- [Task requirements]:
Leave the images behind and copy every record exactly.

- [Given records]:
══════════
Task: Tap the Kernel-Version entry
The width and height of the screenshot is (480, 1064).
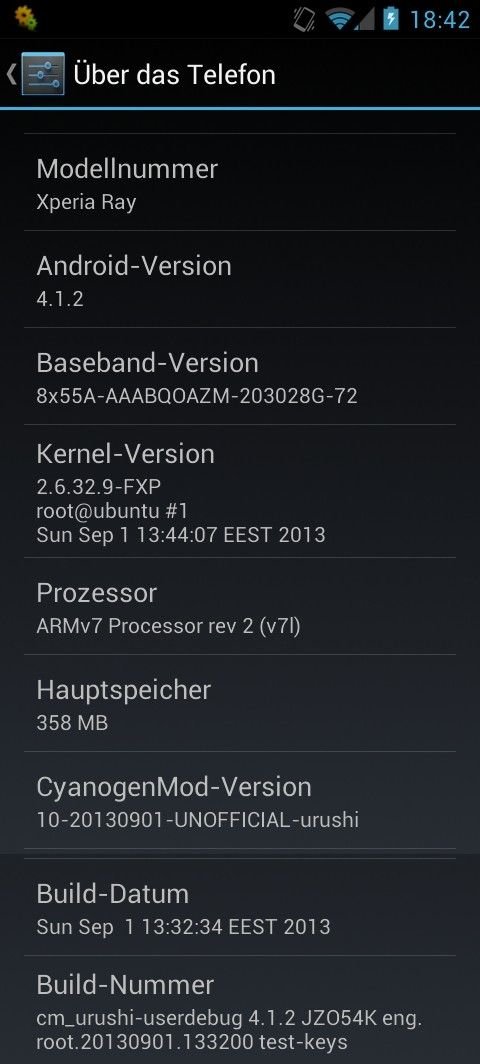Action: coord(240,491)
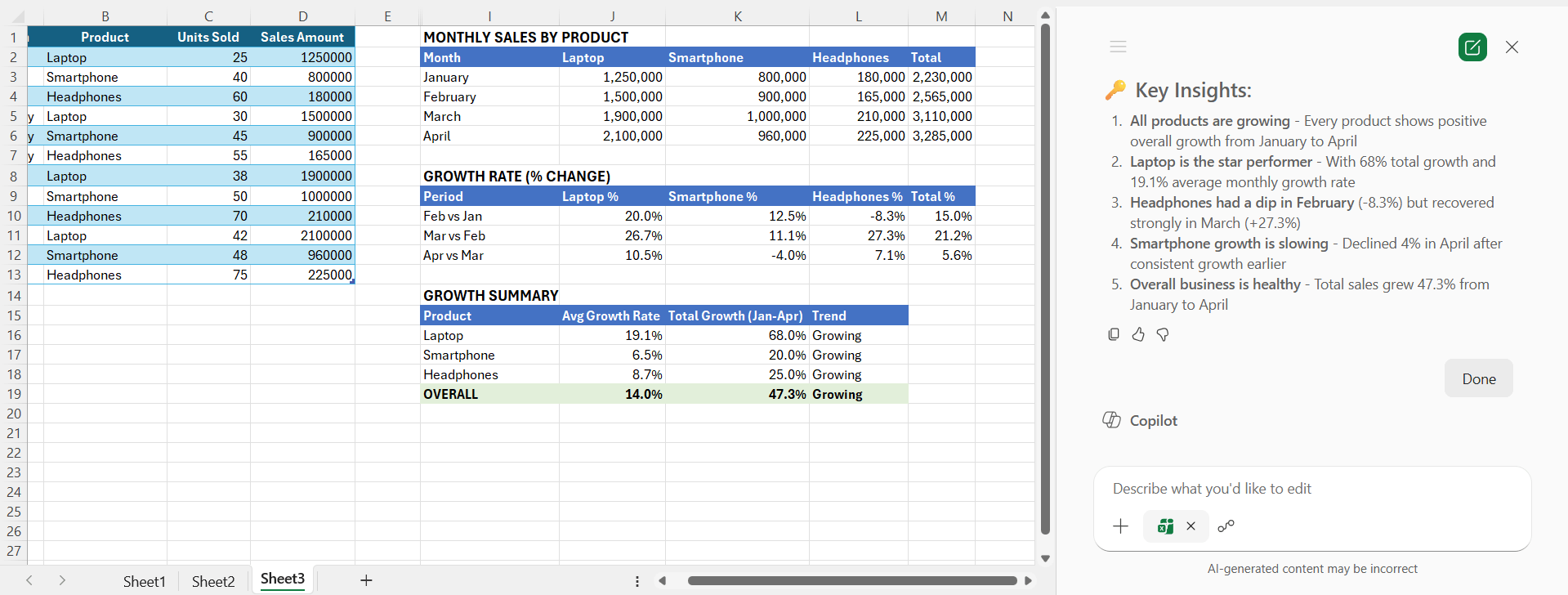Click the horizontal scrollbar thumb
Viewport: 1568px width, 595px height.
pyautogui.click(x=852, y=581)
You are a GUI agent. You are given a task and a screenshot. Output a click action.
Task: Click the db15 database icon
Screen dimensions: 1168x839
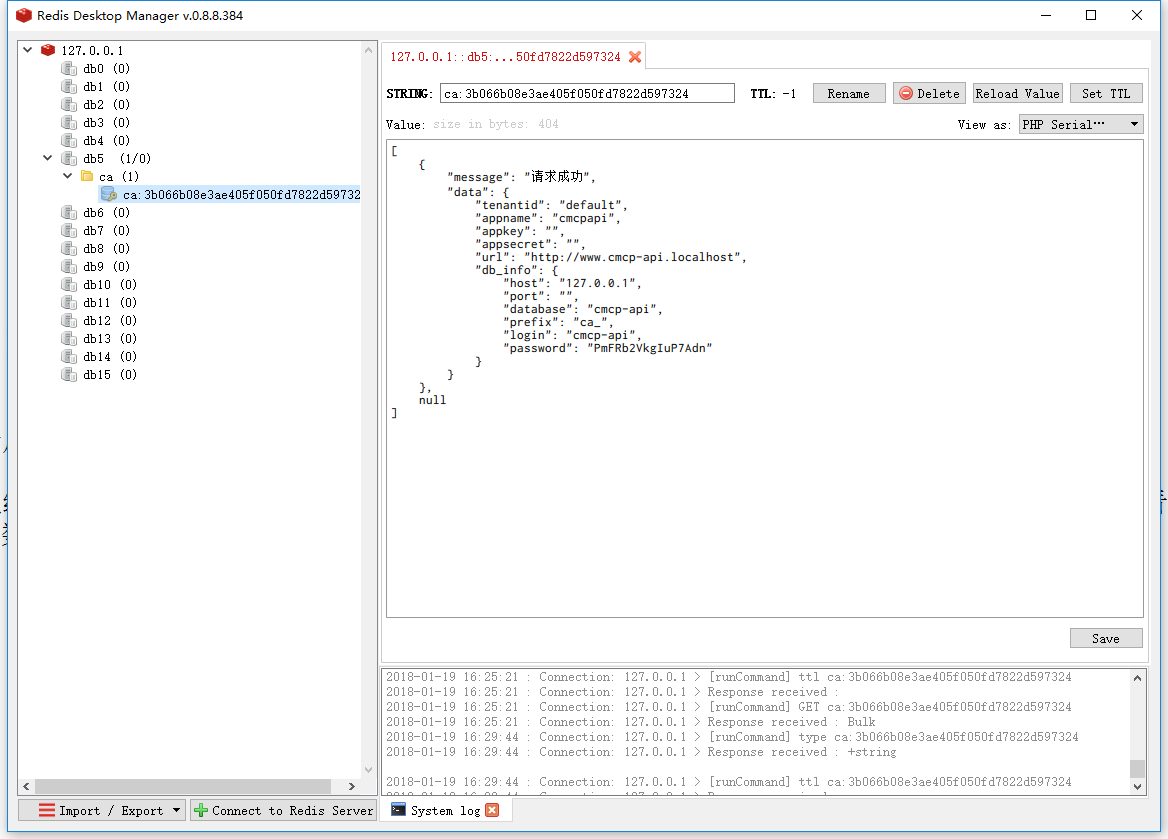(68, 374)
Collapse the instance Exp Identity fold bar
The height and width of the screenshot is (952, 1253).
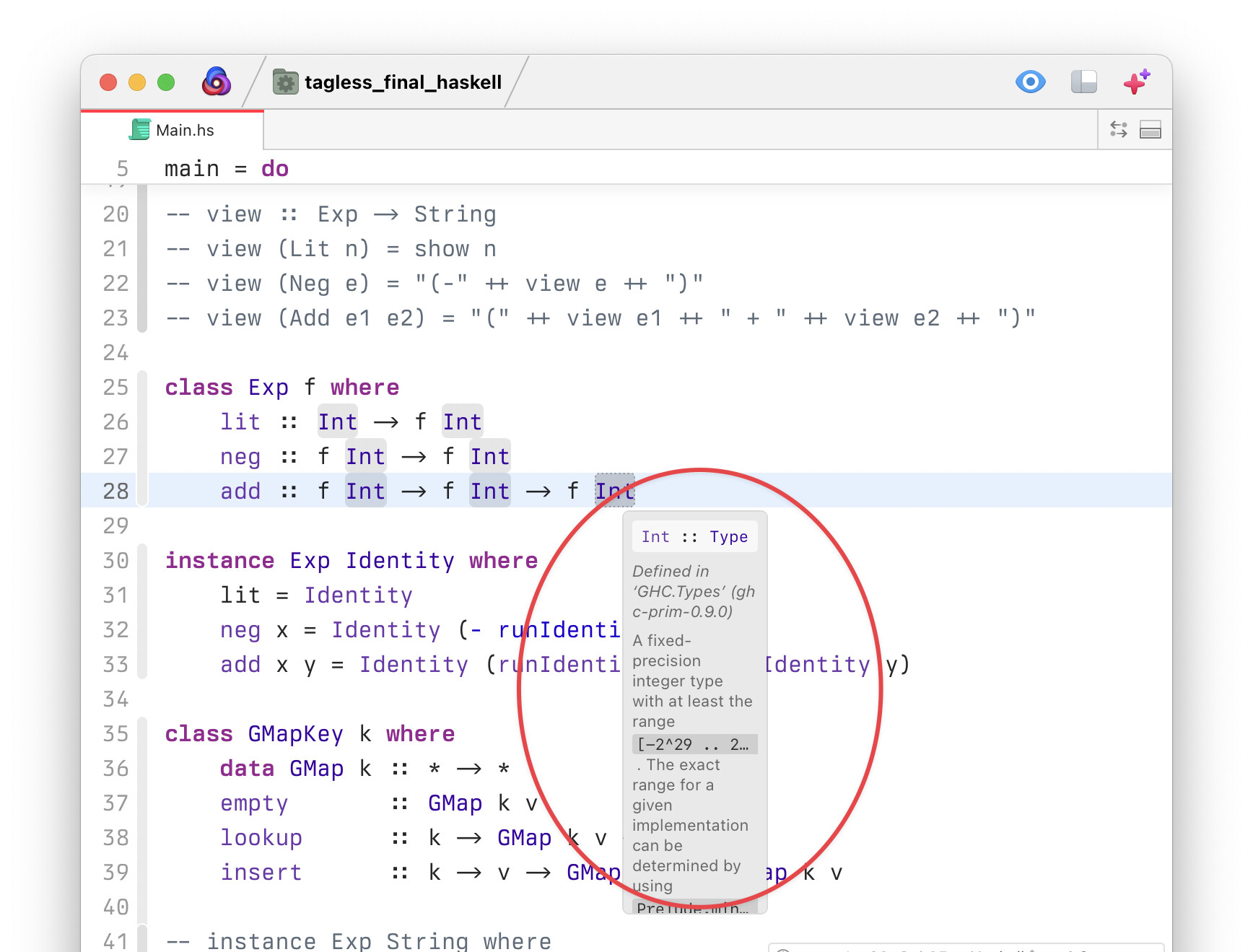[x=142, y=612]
══════════
- [Written answer]:
Task: Tap the Kernel-Version entry
The width and height of the screenshot is (480, 1064).
Action: coord(240,491)
Click the horizontal scrollbar thumb
Viewport: 1568px width, 595px height.
pyautogui.click(x=852, y=581)
You are a GUI agent. You are given a task and a screenshot. Output a click action.
Task: Click the db15 database icon
Screen dimensions: 1168x839
(68, 374)
Collapse the instance Exp Identity fold bar
The height and width of the screenshot is (952, 1253).
[x=142, y=612]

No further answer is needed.